Target configs are in `platforms/targets/`. Overrides in `_overrides.yml` add aliases and
adjust core lists per target. `filter_systems_by_target` excludes systems whose cores are
not available on the target. Without `--target`, all systems are included.
## MAME clone map
`_mame_clones.json` at repo root maps MAME clone ROM names to their canonical parent.
When a clone ZIP was deduplicated, `resolve_local_file` uses this map to find the canonical file.
## Install manifests
`generate_pack.py --manifest` produces JSON manifests in `install/` for each platform.

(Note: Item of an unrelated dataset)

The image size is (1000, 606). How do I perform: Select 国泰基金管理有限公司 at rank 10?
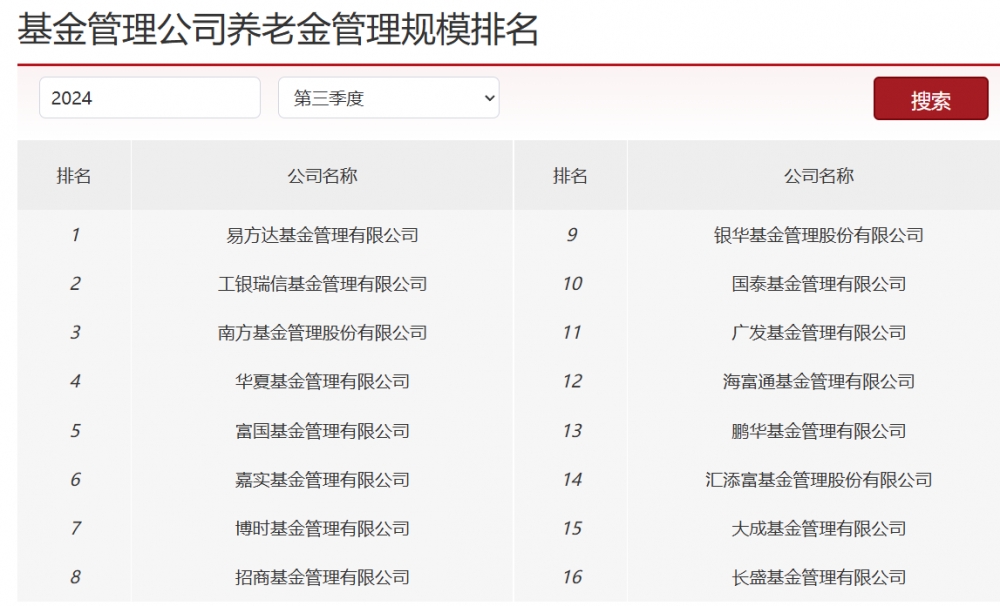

These contain file lists with SHA1 hashes, platform detection config, and standalone copy
instructions. `install/targets/` contains per-architecture core availability.
The cross-platform installer (`install.py`) uses these manifests to auto-detect the
user's platform, filter files by hardware target, and download with SHA1 verification.
## Tests
`tests/test_e2e.py` contains 75 end-to-end tests with synthetic fixtures.
Covers: file resolution, verification, severity, cross-reference, aliases,
inheritance, shared groups, data dirs, storage tiers, HLE, launchers,
platform grouping, core resolution (3 strategies + alias exclusion).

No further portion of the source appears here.